The lines to repeat run from the one containing "The image size is (2380, 1556)." through the last line of the records below; repeat them exactly and give nothing more.

Dataset records:
***

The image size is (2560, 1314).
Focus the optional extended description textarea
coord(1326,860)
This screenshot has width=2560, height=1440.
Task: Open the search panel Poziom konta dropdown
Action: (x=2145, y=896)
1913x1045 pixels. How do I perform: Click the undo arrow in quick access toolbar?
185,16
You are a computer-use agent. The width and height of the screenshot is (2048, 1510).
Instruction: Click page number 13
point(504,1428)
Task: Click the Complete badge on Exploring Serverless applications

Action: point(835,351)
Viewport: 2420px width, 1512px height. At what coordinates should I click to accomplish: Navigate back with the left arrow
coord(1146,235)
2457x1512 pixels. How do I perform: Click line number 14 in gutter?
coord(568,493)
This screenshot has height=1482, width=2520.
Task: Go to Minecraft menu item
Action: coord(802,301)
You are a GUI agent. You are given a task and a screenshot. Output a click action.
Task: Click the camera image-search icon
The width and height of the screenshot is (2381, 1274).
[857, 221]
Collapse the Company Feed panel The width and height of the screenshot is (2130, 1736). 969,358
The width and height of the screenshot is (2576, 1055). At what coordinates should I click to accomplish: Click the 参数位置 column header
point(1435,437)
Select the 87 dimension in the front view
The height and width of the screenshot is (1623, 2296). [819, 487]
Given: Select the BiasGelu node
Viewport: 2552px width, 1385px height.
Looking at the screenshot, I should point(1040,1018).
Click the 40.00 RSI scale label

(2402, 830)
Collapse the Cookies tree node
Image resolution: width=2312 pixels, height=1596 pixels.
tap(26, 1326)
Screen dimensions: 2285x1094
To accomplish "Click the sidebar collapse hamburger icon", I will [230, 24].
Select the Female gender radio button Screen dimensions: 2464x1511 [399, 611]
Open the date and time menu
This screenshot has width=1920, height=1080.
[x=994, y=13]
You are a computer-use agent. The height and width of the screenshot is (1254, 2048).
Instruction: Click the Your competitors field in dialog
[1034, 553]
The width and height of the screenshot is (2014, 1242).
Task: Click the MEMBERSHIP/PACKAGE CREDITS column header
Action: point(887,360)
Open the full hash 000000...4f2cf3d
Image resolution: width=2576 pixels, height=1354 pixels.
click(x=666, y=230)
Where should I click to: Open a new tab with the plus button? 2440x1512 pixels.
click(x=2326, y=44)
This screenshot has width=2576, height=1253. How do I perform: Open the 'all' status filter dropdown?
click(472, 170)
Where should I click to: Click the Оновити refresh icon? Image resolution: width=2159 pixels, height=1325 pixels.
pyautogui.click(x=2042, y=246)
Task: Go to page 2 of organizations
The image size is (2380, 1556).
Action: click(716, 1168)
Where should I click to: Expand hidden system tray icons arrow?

***

Solution below:
The image size is (2380, 1556).
Action: click(716, 1168)
Where should I click to: Expand hidden system tray icons arrow?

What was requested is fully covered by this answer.